Morrisons’ focus on producing its own food through its vertically integrated manufacturing businesses has provided the supermarket with some challenges as it has overhauled its IT infrastructure, finance director Richard Pennycook tells just-food. Glynn Davis looks at the solutions that the retailer has found.
With three meat processing factories, two bakeries, four fruit and vegetable packing houses, four food preparation factories, the Flower World wholesale business and a sea food operation, Morrisons is no ordinary food retailer.
It’s a fully-fledged vertically integrated business that is now “few and far between” around the world, according to Morrisons group finance director Richard Pennycook, who suggests this model brought unique challenges when it started planning a radical overhaul of its IT infrastructure.

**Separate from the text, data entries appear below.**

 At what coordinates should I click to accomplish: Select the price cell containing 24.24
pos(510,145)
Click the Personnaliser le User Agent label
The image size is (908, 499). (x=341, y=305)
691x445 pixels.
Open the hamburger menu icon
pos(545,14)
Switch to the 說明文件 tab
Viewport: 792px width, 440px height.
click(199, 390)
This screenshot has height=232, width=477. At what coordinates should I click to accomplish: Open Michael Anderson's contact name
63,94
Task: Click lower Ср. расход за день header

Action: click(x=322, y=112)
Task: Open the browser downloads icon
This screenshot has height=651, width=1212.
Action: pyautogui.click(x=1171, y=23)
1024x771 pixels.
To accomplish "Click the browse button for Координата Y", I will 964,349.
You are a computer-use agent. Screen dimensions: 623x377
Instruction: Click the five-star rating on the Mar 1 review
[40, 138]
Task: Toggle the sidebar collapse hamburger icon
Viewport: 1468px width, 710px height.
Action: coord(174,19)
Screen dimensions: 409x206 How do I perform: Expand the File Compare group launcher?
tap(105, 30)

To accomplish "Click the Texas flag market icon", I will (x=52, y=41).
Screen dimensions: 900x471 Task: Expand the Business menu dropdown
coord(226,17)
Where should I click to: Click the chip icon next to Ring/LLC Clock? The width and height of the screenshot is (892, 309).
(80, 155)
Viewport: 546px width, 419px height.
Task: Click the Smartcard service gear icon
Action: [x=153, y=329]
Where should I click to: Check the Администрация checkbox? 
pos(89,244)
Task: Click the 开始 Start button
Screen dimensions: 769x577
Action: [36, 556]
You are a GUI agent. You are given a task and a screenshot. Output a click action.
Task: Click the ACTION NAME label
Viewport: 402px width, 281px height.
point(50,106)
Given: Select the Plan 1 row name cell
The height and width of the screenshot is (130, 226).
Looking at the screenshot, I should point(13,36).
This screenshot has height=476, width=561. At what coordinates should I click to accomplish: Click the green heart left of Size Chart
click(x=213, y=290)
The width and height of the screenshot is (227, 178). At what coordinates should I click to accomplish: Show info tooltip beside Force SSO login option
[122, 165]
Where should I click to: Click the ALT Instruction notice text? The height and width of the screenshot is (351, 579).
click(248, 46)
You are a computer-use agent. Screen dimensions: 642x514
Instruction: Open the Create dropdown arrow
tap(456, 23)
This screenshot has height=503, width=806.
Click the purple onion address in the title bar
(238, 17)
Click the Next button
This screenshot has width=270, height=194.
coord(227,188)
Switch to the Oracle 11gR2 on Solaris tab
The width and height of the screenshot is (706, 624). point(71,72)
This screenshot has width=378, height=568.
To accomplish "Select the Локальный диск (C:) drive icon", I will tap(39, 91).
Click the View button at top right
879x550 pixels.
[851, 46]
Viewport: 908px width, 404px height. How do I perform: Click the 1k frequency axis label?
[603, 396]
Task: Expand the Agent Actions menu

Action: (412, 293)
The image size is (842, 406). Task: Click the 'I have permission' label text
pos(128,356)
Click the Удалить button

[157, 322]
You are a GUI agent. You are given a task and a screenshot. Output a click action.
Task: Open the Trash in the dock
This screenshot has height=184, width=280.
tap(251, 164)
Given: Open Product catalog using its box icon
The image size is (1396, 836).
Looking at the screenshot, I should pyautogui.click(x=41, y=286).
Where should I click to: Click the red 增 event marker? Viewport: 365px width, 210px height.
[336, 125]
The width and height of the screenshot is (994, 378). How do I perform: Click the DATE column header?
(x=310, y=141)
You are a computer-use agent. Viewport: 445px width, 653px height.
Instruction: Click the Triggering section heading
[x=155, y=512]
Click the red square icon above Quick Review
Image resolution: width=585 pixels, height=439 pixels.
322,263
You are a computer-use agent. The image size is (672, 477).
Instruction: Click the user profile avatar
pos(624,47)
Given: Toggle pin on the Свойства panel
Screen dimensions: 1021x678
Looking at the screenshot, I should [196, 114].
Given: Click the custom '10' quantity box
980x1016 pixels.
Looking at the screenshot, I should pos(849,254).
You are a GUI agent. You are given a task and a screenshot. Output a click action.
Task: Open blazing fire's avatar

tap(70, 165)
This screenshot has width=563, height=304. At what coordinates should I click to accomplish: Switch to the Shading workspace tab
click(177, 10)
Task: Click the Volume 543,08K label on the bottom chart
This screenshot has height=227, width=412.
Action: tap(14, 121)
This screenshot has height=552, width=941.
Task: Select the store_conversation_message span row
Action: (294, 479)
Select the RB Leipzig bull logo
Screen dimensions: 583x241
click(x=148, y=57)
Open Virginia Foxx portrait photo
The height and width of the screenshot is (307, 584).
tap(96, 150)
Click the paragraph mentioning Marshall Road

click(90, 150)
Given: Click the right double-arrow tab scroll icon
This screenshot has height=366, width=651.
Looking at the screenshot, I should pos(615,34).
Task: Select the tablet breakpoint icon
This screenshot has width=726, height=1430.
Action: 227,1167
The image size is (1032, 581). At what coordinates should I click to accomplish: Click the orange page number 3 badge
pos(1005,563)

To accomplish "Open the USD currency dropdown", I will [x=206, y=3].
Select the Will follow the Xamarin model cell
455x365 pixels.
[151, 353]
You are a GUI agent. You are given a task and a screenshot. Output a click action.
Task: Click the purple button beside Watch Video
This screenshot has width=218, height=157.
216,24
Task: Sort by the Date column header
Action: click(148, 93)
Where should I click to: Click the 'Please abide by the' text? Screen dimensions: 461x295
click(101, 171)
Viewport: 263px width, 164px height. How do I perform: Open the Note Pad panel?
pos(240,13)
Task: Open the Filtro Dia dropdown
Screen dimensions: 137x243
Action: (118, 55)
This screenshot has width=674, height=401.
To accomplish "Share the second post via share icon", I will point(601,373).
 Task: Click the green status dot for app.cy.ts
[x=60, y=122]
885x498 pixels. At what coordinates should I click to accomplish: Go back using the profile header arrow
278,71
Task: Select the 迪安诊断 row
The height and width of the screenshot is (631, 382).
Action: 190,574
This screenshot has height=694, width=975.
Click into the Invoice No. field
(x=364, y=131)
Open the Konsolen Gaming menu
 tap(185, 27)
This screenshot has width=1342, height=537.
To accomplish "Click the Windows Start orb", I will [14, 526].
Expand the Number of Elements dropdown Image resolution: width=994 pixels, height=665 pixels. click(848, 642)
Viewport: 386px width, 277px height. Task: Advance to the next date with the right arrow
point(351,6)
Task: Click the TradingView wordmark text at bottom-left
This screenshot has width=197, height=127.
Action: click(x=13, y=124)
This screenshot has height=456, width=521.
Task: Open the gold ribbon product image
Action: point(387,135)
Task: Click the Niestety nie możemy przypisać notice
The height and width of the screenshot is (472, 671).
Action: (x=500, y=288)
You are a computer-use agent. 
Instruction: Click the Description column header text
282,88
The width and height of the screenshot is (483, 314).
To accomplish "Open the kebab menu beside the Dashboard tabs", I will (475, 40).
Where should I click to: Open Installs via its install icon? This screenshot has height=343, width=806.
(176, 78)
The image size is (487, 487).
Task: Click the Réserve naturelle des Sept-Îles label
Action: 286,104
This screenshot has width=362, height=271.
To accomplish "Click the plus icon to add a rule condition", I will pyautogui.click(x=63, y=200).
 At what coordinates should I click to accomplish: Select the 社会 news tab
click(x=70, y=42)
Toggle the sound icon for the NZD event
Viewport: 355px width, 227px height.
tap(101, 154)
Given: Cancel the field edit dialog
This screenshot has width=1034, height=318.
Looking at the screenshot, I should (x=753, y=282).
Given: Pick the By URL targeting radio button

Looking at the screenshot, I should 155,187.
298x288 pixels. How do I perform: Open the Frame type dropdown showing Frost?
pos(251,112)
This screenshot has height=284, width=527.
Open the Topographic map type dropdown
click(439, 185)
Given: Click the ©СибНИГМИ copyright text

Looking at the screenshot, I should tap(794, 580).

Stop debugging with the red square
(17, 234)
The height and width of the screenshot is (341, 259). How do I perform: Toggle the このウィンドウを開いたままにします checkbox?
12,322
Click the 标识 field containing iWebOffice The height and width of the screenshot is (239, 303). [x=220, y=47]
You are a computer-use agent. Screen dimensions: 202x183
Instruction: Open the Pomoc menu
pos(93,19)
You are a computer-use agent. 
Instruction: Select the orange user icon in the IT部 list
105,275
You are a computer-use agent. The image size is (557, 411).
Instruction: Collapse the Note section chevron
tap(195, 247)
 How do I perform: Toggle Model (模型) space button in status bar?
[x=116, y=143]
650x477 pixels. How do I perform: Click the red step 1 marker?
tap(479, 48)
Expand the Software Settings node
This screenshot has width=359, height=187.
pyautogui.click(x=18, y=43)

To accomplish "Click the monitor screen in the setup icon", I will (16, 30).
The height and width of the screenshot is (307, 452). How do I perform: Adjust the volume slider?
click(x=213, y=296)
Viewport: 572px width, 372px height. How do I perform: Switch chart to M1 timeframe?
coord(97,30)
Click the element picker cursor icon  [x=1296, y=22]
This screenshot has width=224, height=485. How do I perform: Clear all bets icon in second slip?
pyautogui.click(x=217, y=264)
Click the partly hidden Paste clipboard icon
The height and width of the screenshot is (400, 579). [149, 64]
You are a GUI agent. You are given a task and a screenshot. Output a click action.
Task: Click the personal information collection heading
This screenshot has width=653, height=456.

“We’ve a different supply chain model. We sort, grade and pack [produce]. And we also take stuff apart – as we take animals apart in our abattoirs,” he says.
With this activity running alongside the group’s UK-wide store portfolio and a planned internet operation, the combination creates a complex scenario.
Dubbed ‘Evolve’ the group’s GBP300m (US$479.7m) six-year transformational IT project began in 2007 – in the aftermath of its major acquisition of Safeway – and will run through to 2013 and beyond.
After the Safeway deal, the group realised its IT systems were simply not fit for purpose, recalls Pennycook.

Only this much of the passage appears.